# platinum crucible



## pinman (Feb 17, 2009)

I came across what i think is a platinum crucible at a thrift store recently. 
would it be soft? its a large cup maybe 4" across the top holds maybe 6oz of water. its got acid markings on the inside and it is apparent its not plated. i can squeeze the mouth of it and it bends. any ideas?


----------



## Harold_V (Feb 18, 2009)

Platinum crucibles are, indeed, soft. Very soft. They are also very heavy. Platinum weighs roughly 10% more than gold. 

Some I've seen are marked with their content. They can be alloys of platinum group metals, not necessarily pure platinum. 

Size concerns me. All of the platinum equipment I've seen (not very much) was small, no larger than a couple inches in diameter, tops, and about that tall. That doesn't mean there may not be larger items made----but the price would be staggering. 

A simple test for platinum is heating. It should withstand being heated beyond redness, and remain bright when cooled. If it discolors, or melts, you can rest assured it is not platinum. 

Picture?

Harold

edit: corrected spelling of weighs


----------



## pinman (Feb 18, 2009)

thanks for the quick reply, i will get a torch and try that. the only picture option i have is my phone camera which is horrible quality because there is dust under the plastic. i will get a picture asap btw is weighs 71 grams if that is of any help


----------



## Harold_V (Feb 18, 2009)

pinman said:


> thanks for the quick reply, i will get a torch and try that. the only picture option i have is my phone camera which is horrible quality because there is dust under the plastic. i will get a picture asap btw is weighs 71 grams if that is of any help


That doesn't help much, all depends on wall thickness. All of the platinum ware I've handled was easy to deform. 
If you heat it, and it's platinum, it will melt at a dazzling white temperature---so high that you get radiation burns (what---UV exposure? Certainly not atomic radiation). 

If it starts to melt while it's still in the yellow range, or below, for sure it's not platinum. 

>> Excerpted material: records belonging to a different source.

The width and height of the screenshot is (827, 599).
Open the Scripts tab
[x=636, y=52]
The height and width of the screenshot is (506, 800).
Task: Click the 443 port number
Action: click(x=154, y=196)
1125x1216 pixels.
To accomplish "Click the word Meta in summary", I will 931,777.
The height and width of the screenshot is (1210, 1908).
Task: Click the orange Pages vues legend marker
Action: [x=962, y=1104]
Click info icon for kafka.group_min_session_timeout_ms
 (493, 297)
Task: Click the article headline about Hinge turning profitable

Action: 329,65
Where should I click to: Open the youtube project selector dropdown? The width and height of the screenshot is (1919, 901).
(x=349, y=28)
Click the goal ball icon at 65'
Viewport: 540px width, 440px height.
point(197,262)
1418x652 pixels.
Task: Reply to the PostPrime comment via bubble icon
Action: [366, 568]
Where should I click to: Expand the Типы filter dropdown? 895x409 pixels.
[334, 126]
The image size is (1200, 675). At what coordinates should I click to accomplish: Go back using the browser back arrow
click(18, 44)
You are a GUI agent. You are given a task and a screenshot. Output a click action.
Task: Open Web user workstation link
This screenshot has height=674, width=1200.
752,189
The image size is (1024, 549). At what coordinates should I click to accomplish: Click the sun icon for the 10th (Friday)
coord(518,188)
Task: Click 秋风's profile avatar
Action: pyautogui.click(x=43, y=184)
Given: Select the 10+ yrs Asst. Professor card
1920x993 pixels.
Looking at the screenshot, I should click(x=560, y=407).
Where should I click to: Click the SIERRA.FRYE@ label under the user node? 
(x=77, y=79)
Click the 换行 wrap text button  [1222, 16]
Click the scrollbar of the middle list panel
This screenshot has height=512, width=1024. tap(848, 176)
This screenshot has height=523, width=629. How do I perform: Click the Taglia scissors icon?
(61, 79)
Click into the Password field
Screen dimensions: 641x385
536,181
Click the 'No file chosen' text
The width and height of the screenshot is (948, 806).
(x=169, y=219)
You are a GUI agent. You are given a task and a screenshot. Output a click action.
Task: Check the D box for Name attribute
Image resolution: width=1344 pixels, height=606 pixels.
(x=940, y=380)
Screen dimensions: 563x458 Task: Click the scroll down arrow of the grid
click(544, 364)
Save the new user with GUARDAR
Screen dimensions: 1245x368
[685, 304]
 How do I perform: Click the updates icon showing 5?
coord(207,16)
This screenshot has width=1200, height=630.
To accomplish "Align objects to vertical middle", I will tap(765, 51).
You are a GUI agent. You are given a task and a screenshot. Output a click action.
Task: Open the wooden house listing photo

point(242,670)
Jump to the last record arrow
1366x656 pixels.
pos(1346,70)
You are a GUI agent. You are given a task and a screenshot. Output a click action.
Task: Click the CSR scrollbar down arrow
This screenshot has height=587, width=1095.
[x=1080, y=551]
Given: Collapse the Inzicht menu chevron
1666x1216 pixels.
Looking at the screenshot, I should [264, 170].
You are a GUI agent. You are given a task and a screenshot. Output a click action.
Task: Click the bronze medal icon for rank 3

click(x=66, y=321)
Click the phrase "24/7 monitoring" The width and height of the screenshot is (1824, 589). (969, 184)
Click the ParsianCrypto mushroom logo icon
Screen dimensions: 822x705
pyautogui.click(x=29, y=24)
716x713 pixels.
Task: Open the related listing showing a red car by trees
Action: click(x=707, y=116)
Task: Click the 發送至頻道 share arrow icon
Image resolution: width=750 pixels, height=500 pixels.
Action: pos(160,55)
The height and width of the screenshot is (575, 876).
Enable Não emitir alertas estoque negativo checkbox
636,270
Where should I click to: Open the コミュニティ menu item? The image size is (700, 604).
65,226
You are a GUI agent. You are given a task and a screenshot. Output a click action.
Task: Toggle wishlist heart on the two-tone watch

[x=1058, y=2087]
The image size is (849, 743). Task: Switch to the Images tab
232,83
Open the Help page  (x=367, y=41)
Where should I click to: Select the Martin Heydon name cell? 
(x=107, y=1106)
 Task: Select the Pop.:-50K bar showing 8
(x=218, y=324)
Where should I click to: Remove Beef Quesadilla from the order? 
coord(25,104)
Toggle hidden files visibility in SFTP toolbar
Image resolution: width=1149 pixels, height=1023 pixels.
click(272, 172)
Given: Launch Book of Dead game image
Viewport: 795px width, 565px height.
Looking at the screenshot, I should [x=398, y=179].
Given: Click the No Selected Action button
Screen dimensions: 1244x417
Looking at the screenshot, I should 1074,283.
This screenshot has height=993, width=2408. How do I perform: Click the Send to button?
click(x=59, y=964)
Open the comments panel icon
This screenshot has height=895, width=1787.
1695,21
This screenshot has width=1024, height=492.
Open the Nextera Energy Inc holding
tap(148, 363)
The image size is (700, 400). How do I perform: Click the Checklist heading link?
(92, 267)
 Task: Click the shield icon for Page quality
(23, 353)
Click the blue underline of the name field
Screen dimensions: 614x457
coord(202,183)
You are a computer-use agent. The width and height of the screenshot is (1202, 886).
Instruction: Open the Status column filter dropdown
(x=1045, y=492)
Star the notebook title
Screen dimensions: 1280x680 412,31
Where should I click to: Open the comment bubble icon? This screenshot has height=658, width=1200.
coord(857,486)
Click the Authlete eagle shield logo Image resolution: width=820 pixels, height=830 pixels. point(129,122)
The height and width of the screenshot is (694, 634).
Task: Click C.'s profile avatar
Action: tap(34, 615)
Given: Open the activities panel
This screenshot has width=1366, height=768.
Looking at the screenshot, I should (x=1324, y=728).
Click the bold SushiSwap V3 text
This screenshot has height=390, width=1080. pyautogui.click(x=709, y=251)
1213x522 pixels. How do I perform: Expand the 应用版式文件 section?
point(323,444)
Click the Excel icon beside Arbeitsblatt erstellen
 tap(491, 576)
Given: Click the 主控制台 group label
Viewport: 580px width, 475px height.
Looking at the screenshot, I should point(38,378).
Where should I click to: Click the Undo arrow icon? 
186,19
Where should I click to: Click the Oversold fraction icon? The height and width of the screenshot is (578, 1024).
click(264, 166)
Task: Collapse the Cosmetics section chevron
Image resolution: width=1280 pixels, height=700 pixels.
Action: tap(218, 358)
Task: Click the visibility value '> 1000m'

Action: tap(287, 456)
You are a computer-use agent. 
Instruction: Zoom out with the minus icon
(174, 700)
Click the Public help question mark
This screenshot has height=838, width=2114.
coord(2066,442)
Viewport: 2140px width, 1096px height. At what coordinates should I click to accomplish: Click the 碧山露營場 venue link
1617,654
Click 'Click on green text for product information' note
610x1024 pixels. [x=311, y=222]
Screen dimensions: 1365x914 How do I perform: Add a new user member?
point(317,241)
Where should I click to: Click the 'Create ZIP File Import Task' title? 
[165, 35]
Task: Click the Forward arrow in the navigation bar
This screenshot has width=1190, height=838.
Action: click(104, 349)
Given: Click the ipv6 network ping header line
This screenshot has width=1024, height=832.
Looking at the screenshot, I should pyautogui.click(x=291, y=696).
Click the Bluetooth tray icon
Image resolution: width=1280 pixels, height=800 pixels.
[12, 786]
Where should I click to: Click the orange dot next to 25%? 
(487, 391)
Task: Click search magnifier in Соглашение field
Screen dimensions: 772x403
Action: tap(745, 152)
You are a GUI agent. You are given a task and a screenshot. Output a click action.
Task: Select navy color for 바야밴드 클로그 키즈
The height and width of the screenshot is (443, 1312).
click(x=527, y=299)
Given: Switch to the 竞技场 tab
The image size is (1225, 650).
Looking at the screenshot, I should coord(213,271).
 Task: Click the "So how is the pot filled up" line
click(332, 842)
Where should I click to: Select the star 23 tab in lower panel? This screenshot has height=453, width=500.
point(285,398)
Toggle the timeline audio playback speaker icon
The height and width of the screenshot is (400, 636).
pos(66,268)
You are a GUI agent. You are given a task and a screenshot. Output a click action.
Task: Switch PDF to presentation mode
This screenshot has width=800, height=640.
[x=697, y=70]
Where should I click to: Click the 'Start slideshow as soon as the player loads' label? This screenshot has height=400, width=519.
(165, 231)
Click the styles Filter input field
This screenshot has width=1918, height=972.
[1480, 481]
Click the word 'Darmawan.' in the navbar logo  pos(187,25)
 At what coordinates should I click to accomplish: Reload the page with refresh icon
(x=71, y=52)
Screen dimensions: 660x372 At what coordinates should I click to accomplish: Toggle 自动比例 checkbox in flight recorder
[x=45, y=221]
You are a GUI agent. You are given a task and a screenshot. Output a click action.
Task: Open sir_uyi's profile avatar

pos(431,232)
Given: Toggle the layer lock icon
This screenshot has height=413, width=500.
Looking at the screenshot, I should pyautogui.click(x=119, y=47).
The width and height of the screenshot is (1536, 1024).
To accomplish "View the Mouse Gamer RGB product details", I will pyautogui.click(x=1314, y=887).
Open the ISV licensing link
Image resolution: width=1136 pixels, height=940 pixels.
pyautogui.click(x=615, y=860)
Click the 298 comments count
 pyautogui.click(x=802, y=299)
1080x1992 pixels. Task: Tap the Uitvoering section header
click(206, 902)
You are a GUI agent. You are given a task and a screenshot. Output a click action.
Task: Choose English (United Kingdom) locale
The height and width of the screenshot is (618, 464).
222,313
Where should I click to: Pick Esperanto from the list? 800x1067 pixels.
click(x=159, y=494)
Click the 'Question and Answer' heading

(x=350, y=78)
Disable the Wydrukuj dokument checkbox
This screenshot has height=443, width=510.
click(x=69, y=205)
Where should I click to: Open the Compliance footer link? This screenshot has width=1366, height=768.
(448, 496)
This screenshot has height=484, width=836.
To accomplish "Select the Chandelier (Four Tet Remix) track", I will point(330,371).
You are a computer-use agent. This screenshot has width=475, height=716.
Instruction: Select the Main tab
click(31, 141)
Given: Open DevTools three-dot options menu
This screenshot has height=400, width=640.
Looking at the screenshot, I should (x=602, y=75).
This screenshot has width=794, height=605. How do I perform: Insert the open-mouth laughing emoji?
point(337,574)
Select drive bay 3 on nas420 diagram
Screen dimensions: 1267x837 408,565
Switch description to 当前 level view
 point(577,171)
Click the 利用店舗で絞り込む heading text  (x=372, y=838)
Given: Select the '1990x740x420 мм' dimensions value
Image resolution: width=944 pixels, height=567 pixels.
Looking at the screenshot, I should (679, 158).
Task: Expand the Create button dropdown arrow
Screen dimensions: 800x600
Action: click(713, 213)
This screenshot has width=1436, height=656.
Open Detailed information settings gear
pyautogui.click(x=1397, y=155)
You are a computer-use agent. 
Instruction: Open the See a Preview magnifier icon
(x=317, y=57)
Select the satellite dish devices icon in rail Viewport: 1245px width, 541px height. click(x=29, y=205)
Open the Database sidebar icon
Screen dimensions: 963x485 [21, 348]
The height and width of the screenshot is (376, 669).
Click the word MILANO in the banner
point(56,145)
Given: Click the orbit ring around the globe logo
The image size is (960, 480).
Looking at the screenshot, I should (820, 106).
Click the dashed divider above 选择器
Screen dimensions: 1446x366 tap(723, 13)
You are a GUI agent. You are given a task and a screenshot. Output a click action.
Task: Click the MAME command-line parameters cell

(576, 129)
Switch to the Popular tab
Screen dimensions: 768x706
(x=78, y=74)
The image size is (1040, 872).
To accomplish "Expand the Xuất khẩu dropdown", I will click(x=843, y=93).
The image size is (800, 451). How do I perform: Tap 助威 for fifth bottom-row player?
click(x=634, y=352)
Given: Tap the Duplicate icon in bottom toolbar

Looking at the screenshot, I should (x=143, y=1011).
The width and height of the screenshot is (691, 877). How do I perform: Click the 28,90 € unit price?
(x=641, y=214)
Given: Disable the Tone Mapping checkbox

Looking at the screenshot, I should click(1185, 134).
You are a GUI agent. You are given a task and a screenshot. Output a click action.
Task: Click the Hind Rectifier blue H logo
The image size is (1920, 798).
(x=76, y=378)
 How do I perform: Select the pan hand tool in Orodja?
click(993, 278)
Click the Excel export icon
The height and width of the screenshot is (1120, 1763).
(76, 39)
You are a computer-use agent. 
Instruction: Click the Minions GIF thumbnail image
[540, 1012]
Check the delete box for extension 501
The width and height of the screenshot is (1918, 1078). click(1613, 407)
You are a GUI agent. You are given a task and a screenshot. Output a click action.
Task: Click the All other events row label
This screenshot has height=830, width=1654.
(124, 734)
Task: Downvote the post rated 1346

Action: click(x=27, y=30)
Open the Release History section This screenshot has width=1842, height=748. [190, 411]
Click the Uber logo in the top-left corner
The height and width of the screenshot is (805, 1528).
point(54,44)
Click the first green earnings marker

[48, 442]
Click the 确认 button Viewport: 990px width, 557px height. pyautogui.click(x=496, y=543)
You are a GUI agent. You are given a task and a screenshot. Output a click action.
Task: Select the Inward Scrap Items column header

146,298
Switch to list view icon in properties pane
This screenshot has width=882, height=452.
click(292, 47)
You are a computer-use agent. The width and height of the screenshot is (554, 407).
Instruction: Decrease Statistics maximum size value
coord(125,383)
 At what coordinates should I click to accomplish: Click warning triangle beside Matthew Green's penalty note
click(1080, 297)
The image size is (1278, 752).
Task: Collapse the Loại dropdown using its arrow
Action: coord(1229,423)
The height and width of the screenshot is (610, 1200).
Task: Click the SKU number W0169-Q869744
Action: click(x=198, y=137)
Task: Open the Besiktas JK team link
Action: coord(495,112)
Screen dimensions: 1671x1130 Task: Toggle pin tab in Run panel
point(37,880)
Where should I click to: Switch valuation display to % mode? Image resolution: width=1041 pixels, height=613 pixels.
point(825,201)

If it's very white, similar to silver, it may be just aluminum. Are you familiar with its appearance? Having worked as a machinist, it's easy for me to distinguish from other metals. That may not be true for everyone. That's why I ask----not implying you're a dope! 

A second thought. If the color leans towards a very light yellow (think 300 series stainles steel), it might be nickel. 

Harold


----------



## pinman (Feb 18, 2009)

man i love how fast you reply!
its a metal im not familiar with, positive its not stainless, aluminum, silver, or pewter. its a very shiny white with spots that have been dulled by whatever left the etching on it.


----------



## pinman (Feb 18, 2009)

im getting kind of excited, i used an acid test kit, i scratched the bottom of the dish on the stone and it didnt dissolve in the acid labeled platinum. it was a small bottle with a black cap that said it contained muriatic and nitric acids. i need a torch! the wall of the dish is about as thick as 7 sheets of printer paper. here is a picture from my phone, the soda can is for scale.


----------



## pinman (Feb 18, 2009)

sorry for the poor quality picture, the first picture is for scale, the second was to try to show you the acid marks inside, as i said before its apparent its not plated. and its very soft.


----------



## jimdoc (Feb 18, 2009)

It looks to be a little thick to be platinum to me.
Alot of labware is just platinum plated. The stuff
I have seen bends very easily. I actually found
a crucible in the trash years ago and threw it back
because it was so thin and beatup, and I didn't know
what it was back then. 
Jim


----------



## goldsilverpro (Feb 18, 2009)

You might be able to rig up your scale so you can weigh it in water and then compute the density. A torch would be best, though.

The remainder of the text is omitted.